§ INSTRUCTIONS:
1. Determine whether each of the following statements agrees with the biography of Gavin Bryars, answering yes or no and quoting the words of the biography that decide it: (a) Bryars was born in Yorkshire in 1943; (b) Bryars was professor of music at Leicester Polytechnic from 1969 to 1978; (c) the first opera by Bryars, Medea, was staged by Atom Egoyan.
2. According to the biography of Gavin Bryars, which orchestra performed the revised version of Medea in concert in 1995?

§ READING TEXT:
────

Gavin Bryars

(1943 - )

Gavin Bryars was born in Yorkshire in 1943. His first musical reputation was as a jazz bassist working in the early sixties with improvisers Derek Bailey and Tony Oxley. He abandoned improvisation in 1966 and worked for a time in the United States with John Cage. Subsequently he collaborated closely with composers such as Cornelius Cardew and John White. From 1969 to 1978 he taught in departments of Fine Art in Portsmouth and Leicester, and during the time that he taught at Portsmouth College of Art he was instrumental in founding the legendary Portsmouth Sinfonia. He founded the music department at Leicester Polytechnic (later De Montfort University) and was professor of music there from 1986 to 1994. 

His first major work as a composer was The Sinking of the Titanic (1969) originally released on Brian Eno’s Obscure label in 1975 and Jesus’ Blood Never Failed Me Yet (1971), both famously released in new versions in the 1990s on Point Music label, selling over a quarter of a million copies. 

He has composed prolifically for the theatre and dance as well as for the concert hall and has written five full-length operas. His first opera, Medea was first staged by the director Robert Wilson at the Opéra de Lyon and Opéra de Paris in 1984. Following the success of the original production, a revised version was given in concert in 1995 by the BBC Scottish Symphony Orchestra. His second opera, Doctor Ox’s Experiment (based on a story by Jules Vernes and with a libretto by Blake Morrison) was staged by the Canadian film director Atom Egoyan for English National Opera in 1998. A separate production of Doctor Ox’s Experiment appeared in 1999 in Dortmund, Germany. The third opera, “G” (libretto again by Blake Morrison), was commissioned by Mainz Opera and was premiered in February 2002, staged by Georges Delnon, in the newly refurbished Mainz Opera House.

────

§ DATA:
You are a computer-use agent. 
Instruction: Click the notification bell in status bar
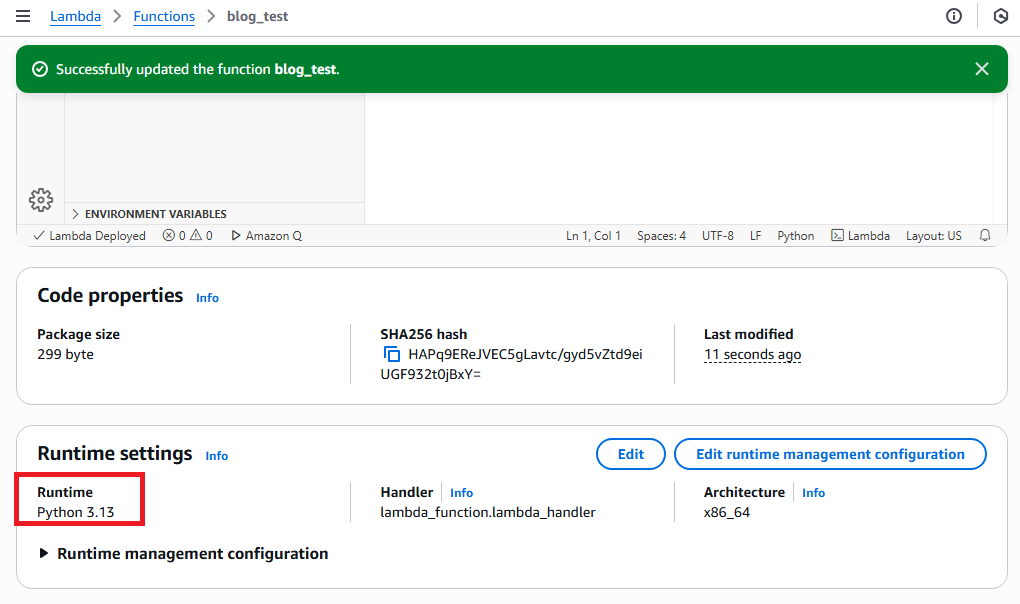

────

§ ANSWERS PER TASK:
1.
(a) Yes: "Gavin Bryars was born in Yorkshire in 1943."
(b) No: "was professor of music there from 1986 to 1994."
(c) No: "His first opera, Medea was first staged by the director Robert Wilson at the Opéra de Lyon and Opéra de Paris in 1984."

2. The BBC Scottish Symphony Orchestra.